Saved entries

========

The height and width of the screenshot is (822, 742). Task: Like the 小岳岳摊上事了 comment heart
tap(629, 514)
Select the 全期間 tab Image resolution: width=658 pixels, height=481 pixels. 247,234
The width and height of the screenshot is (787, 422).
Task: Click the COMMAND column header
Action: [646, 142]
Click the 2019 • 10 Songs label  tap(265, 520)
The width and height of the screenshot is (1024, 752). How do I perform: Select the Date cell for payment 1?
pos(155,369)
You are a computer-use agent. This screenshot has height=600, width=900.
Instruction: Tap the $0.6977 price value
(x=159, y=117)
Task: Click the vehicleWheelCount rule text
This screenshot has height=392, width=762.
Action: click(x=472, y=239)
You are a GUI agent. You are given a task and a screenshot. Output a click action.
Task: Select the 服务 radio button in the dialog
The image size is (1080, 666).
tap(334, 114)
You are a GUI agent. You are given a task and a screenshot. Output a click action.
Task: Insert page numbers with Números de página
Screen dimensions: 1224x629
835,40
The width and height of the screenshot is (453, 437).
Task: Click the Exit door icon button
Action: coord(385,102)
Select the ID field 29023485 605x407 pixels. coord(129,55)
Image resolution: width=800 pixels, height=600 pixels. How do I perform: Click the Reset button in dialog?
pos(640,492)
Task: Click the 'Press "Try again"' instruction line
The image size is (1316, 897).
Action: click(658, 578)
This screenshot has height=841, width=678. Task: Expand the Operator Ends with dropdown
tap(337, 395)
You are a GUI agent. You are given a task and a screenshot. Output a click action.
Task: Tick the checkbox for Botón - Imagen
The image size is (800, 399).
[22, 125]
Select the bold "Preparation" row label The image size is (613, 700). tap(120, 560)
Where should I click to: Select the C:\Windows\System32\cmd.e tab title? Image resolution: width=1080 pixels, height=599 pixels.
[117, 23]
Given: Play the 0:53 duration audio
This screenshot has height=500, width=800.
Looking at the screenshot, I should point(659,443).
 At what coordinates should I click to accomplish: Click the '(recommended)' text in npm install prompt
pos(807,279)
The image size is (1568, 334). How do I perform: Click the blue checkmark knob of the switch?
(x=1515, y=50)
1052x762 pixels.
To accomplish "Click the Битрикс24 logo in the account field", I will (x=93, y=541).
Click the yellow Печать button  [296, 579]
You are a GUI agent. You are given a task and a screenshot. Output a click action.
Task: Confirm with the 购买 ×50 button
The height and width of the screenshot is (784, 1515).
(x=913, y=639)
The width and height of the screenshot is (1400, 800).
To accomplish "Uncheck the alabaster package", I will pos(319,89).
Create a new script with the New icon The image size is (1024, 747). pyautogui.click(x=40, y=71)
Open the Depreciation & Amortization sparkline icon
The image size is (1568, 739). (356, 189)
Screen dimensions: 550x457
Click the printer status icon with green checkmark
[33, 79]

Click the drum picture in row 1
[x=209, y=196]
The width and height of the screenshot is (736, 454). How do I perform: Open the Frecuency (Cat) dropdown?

========

HOW TO COMPLETE THIS TASK
Nothing but the lines from the top of the entries above through the line with "Click the 2019" should be set down, each exactly as written.

EXERCISE RESULT
The height and width of the screenshot is (822, 742). Task: Like the 小岳岳摊上事了 comment heart
tap(629, 514)
Select the 全期間 tab Image resolution: width=658 pixels, height=481 pixels. 247,234
The width and height of the screenshot is (787, 422).
Task: Click the COMMAND column header
Action: [646, 142]
Click the 2019 • 10 Songs label  tap(265, 520)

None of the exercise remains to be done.